Er dreht sich noch einmal um, hebt die Hand und winkt.
    Während sich seine Schritte in Richtung Dorf entfernen, überkommt Alexandra ein Gefühl, das an Rage grenzt - oder an bittere Verzweiflung. Einem Menschen wie ihm so nahe zu sein und ihn dann gleich wieder zu verlieren! Sie tritt gegen den Baumstumpf, gegen das Rad des Kinderwagens. Es ist eine besondere Art von Zorn, wie ihn nur junge Menschen kennen, das erstickende, bedrückende Gefühl, von den Älteren ausmanövriert zu werden.
    »Was denkst du dir eigentlich?«, faucht Dorothy, während sie den Wagen schaukelt, um das quäkende und strampelnde Kind wieder zu beruhigen. »Ich komme aus dem Haus, und was muss ich sehen? Dass du über die Hecke mit einem - einem Zigeuner flirtest. Am helllichten Tag! In aller Öffentlichkeit. Hast du jedes Gefühl für Sitte und Anstand verloren?

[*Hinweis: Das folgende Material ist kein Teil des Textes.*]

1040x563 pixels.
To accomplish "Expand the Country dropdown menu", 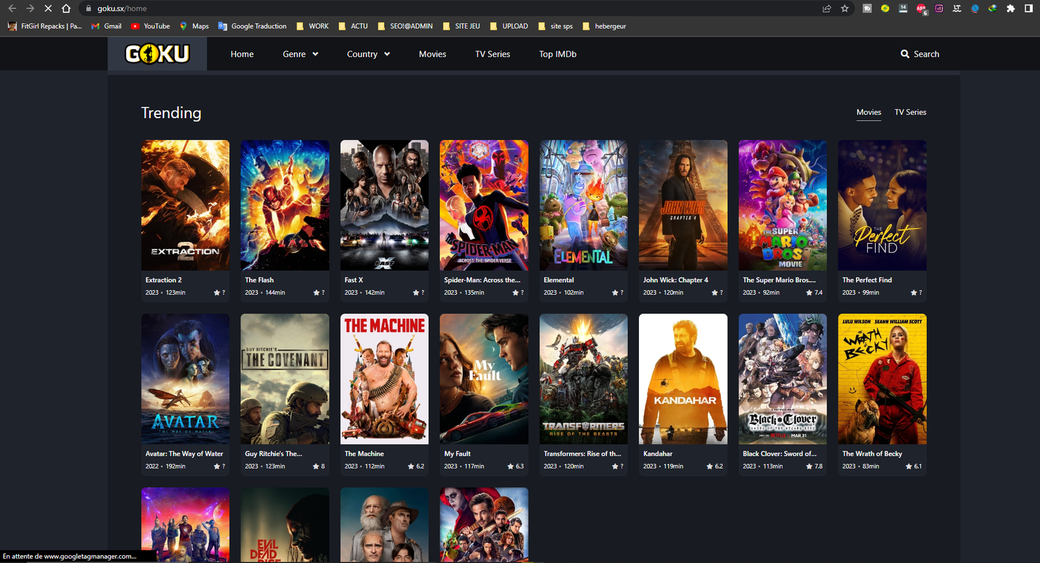I will [x=368, y=54].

Was bist du nur für ein Vorbild für deine Geschwister?«
    »Apropos Geschwister.« Alexandra legt eine Kunstpause ein. »Oder soll ich lieber sagen Geschwister schar? Wie ist denn so was mit Sitte und Anstand vereinbar?« Sie lässt ihre Mutter stehen. Sie hält es keine Sekunde länger mit ihr aus.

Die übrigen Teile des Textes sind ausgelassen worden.